Let me start by saying I love my Apple products; I have a MacBook, an iPhone and an Apple Watch. When this article started out by saying we brought a tech journalist into the room instead of the industry expect, it immediately lost credabilty. I’m sure he’s a very smart guy, but he doesn’t know much about ML compared to the people writing these publications and pushing out actual ML product. A few things that are features, not ML would be…
- The ability to locate your car on a map after you disconnect from Bluetooth is not ML.
- Showing the location of a photo and grouping them based on location is just matching POIs to geocordinates. Not ML again.
- Showing your most frequently used apps on a search screen is VERY basic pattern recognition combined with when you last opened it. I can’t count this as ML.
- Detecting dates in your email, using very basic date patterns (MM/DD/YYY for example) and putting them on a calendar is just string matching. Not ML.
- Having a DB of all numbers from your email/text messages and looking for strings that look like names then presenting them to the user when an unknown number calls is not ML.
- Adding 5 VERY specific types of third party apps to Siri and thinking of synonyms to phrasing or activating those third party apps is not ML.
- The ability to detect similar faces is getting there! I give them credit for that, it’s impressive to identify certain objects as well. My issue with this is you have to assign the faces to people on every device. So the more Apple devices, the more individual learning has to occur.
Don’t get me wrong though! These are amazing features that add value to a ton of users, but to call them machine learning would be a disservice. They are human created features that might involve small patterns, but machine learning is where a machine detects new patterns by itself. That’s just not what Apple is doing here.

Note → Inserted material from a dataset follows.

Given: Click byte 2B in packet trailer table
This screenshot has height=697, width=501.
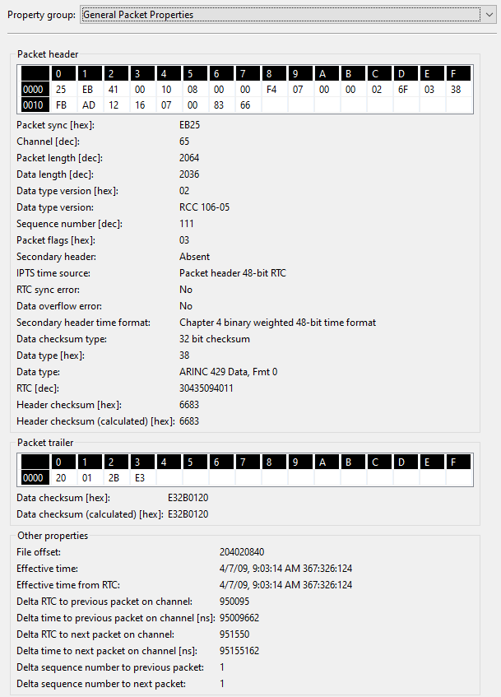Looking at the screenshot, I should tap(114, 477).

Also, ML is based on huge data sets because that’s how you learn. This is something that Apple just doesn’t have access (or doesn’t want to have access to) to teach it’s machines or give them a personal touch to each user.
Apple does some ML stuff, but not compared to Microsoft, Google and Facebook. The advantage to ML in the cloud is once one dicovery is found (ML learns to identify a pencil for example) then every device knows how to dicover a pencil. With Apple, when one device learns what a pencil is, then Apple needs to code it into software, push out a firmware update and then take it from there.
Just my two cents ¯\_(ツ)_/¯